*** INPUT RECORDS ***

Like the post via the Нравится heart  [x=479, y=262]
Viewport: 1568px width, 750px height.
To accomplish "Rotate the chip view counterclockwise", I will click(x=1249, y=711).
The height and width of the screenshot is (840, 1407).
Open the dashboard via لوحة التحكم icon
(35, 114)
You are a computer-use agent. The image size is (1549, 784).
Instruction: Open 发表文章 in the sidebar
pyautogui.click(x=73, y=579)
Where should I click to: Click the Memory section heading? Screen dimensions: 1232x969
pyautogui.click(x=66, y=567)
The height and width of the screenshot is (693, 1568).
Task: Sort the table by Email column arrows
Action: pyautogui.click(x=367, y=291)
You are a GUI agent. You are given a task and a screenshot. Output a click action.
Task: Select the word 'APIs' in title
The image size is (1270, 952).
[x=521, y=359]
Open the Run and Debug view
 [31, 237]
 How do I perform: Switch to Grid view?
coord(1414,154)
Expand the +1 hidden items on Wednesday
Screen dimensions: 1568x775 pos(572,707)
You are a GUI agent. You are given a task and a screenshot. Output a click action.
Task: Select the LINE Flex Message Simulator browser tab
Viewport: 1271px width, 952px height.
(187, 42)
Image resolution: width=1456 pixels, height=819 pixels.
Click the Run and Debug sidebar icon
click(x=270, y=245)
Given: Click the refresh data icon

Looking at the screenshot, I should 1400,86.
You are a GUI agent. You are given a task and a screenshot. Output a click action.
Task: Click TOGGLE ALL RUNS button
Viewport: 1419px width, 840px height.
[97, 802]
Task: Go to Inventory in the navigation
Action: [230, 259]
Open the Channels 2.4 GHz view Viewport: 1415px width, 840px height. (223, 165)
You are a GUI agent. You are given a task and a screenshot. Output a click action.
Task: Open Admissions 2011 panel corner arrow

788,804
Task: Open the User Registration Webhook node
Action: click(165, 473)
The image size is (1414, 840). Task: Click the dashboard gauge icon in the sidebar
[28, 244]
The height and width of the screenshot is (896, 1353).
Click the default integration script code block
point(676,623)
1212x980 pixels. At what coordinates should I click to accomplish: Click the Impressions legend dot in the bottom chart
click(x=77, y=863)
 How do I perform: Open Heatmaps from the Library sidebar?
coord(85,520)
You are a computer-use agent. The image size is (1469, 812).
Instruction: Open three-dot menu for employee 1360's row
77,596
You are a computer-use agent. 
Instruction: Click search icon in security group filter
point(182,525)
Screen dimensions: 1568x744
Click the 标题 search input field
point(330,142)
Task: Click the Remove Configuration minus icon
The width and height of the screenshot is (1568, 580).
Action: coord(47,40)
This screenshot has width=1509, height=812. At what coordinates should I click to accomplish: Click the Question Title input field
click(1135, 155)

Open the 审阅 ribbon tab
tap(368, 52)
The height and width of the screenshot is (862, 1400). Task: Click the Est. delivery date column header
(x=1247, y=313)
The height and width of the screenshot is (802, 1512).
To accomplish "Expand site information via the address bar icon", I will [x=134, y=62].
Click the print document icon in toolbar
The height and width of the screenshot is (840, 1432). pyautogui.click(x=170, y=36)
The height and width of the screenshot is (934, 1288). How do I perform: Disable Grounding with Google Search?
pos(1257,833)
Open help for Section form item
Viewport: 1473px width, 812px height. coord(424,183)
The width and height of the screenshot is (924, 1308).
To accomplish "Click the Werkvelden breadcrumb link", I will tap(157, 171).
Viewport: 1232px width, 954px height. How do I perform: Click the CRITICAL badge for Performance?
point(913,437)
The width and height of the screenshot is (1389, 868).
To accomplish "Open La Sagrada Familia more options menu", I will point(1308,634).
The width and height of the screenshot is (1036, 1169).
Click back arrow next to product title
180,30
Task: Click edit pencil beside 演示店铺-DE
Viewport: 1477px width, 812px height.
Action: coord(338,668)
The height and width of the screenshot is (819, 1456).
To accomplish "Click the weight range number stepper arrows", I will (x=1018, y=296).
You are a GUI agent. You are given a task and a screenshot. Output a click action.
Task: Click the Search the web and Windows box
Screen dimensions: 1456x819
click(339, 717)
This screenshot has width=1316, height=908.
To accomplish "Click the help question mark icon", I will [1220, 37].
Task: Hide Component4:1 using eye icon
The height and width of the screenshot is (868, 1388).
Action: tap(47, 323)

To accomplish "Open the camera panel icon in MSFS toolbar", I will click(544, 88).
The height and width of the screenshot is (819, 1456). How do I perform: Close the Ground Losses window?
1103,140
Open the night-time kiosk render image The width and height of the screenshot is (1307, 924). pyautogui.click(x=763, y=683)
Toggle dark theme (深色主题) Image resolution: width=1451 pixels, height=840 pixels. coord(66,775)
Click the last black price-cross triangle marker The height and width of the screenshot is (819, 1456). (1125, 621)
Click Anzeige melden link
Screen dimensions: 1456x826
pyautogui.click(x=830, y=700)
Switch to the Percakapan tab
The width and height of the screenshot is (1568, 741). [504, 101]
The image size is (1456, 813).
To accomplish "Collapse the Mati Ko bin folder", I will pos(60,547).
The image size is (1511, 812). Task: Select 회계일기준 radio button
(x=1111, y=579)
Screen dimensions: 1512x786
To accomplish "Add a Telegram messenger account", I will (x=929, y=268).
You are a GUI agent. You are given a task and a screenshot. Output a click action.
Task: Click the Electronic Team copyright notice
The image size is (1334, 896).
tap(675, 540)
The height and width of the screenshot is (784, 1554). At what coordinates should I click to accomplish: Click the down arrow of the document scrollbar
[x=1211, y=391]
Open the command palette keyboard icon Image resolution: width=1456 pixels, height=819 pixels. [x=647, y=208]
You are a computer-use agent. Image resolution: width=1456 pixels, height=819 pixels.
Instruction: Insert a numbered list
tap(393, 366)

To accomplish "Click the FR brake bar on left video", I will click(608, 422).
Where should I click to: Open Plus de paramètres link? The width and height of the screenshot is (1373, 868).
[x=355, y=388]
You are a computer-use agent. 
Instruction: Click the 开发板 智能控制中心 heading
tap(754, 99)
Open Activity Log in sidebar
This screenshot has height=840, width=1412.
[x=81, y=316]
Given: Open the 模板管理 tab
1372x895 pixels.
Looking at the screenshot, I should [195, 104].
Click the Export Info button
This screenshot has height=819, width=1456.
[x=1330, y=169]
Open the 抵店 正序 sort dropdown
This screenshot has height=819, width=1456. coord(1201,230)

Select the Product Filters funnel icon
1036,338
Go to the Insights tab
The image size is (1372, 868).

***

> [AIM OF THE EXERCISE]: Set down exactly the lines of the data above, beginning with the line that has "Screen dimensions: 1456x826" and ending with the line that has "Open the command", and no others.

> [PROBLEM SOLUTION]:
Screen dimensions: 1456x826
pyautogui.click(x=830, y=700)
Switch to the Percakapan tab
The width and height of the screenshot is (1568, 741). [504, 101]
The image size is (1456, 813).
To accomplish "Collapse the Mati Ko bin folder", I will pos(60,547).
The image size is (1511, 812). Task: Select 회계일기준 radio button
(x=1111, y=579)
Screen dimensions: 1512x786
To accomplish "Add a Telegram messenger account", I will (x=929, y=268).
You are a GUI agent. You are given a task and a screenshot. Output a click action.
Task: Click the Electronic Team copyright notice
The image size is (1334, 896).
tap(675, 540)
The height and width of the screenshot is (784, 1554). At what coordinates should I click to accomplish: Click the down arrow of the document scrollbar
[x=1211, y=391]
Open the command palette keyboard icon Image resolution: width=1456 pixels, height=819 pixels. [x=647, y=208]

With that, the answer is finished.